Retype, without any change, the line that contains "Instruction: Click the 3,5 g fat value" and every line that follows it to the end of the entries, and nothing else.

[Recorded data]
=== Begin Enclosure ===

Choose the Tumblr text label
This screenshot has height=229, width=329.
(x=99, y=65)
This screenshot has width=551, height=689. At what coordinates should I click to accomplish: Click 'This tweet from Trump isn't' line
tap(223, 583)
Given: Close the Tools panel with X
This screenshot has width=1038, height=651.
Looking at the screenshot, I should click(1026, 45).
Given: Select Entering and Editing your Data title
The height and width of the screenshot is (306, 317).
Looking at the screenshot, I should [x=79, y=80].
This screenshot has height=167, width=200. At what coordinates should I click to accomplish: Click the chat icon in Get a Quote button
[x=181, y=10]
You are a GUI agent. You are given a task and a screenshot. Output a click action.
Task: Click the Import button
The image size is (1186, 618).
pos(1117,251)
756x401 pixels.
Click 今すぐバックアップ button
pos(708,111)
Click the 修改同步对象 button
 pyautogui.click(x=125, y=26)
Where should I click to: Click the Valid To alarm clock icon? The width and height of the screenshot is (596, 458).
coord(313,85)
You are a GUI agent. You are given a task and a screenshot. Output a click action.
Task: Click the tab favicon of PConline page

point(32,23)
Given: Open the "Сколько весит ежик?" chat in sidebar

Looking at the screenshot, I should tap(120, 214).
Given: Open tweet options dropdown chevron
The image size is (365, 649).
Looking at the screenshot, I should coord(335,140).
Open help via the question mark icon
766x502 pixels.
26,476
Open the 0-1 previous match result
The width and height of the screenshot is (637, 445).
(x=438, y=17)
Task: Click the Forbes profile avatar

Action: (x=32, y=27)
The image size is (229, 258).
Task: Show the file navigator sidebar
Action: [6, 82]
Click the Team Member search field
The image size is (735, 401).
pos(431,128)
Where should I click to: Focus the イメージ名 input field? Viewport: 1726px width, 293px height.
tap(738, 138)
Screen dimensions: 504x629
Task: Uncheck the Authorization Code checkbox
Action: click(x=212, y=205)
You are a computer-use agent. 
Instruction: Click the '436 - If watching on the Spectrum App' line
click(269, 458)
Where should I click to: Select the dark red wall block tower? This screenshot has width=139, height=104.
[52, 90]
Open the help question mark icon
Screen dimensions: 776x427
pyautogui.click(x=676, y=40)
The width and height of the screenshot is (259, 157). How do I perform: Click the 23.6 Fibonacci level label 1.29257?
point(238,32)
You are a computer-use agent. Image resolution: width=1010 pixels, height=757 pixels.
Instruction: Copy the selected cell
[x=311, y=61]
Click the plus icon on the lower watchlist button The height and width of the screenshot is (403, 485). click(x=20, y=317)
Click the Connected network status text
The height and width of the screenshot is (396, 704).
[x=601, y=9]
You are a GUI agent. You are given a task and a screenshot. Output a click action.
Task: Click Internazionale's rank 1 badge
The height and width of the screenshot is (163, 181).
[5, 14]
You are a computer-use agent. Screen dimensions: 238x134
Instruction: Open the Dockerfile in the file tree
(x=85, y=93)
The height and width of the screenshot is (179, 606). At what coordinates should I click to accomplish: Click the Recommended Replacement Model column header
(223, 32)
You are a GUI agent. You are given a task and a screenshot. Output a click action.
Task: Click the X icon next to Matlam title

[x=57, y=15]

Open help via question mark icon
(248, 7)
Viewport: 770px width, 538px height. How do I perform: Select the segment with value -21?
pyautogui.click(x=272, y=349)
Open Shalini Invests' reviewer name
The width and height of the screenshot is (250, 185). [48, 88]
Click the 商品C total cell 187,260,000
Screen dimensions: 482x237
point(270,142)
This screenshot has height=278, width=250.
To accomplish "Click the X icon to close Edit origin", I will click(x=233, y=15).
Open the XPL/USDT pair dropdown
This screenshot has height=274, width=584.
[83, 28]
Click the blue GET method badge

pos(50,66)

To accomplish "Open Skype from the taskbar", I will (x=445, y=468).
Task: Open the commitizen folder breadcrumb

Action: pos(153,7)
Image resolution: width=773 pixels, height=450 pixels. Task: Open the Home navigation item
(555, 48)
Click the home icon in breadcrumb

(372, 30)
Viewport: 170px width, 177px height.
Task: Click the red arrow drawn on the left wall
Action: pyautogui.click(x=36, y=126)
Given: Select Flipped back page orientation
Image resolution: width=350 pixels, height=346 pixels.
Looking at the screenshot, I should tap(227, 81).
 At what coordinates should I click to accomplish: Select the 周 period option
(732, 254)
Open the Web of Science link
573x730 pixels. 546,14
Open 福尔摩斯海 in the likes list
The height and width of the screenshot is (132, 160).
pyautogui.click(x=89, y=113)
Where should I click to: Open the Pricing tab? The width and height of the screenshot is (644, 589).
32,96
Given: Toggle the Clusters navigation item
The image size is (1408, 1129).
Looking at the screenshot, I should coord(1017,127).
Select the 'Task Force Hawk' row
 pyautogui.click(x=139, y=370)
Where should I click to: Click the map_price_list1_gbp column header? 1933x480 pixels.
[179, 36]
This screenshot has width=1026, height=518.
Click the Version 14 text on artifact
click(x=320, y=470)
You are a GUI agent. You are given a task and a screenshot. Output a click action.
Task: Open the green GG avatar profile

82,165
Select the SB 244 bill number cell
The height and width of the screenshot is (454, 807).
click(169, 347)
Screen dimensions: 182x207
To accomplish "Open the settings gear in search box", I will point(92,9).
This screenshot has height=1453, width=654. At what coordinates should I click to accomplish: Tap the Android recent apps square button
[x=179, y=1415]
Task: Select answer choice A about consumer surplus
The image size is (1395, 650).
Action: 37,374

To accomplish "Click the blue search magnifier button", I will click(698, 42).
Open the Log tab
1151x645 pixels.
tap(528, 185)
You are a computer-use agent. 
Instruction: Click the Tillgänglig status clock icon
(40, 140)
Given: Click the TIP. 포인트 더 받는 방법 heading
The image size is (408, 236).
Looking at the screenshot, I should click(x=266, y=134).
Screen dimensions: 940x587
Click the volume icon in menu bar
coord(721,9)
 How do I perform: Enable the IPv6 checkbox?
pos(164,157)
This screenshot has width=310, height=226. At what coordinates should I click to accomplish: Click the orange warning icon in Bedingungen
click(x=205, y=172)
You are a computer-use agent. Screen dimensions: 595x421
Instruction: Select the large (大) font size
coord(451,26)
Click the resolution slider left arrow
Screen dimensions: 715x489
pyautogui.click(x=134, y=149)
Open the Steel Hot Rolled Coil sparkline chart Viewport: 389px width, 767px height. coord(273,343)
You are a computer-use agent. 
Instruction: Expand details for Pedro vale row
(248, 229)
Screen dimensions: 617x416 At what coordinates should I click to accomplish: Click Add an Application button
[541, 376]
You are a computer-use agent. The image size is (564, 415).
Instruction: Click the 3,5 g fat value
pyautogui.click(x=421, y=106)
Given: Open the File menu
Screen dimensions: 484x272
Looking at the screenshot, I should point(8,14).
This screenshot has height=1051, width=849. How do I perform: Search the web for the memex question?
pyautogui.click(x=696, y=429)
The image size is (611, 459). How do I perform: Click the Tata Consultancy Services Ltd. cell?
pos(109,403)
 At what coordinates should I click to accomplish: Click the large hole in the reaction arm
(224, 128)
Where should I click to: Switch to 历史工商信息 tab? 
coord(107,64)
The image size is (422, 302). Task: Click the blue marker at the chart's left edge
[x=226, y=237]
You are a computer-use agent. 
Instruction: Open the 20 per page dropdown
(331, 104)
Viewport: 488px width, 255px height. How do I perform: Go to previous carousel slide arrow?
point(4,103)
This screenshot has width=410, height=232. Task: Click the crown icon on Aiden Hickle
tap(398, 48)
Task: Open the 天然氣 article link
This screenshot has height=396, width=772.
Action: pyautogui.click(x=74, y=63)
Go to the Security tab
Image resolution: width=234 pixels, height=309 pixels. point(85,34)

=== End Enclosure ===

> **Output below**:
Instruction: Click the 3,5 g fat value
pyautogui.click(x=421, y=106)
Given: Open the File menu
Screen dimensions: 484x272
Looking at the screenshot, I should point(8,14).
This screenshot has height=1051, width=849. How do I perform: Search the web for the memex question?
pyautogui.click(x=696, y=429)
The image size is (611, 459). How do I perform: Click the Tata Consultancy Services Ltd. cell?
pos(109,403)
 At what coordinates should I click to accomplish: Click the large hole in the reaction arm
(224, 128)
Where should I click to: Switch to 历史工商信息 tab? 
coord(107,64)
The image size is (422, 302). Task: Click the blue marker at the chart's left edge
[x=226, y=237]
You are a computer-use agent. 
Instruction: Open the 20 per page dropdown
(331, 104)
Viewport: 488px width, 255px height. How do I perform: Go to previous carousel slide arrow?
point(4,103)
This screenshot has width=410, height=232. Task: Click the crown icon on Aiden Hickle
tap(398, 48)
Task: Open the 天然氣 article link
This screenshot has height=396, width=772.
Action: pyautogui.click(x=74, y=63)
Go to the Security tab
Image resolution: width=234 pixels, height=309 pixels. point(85,34)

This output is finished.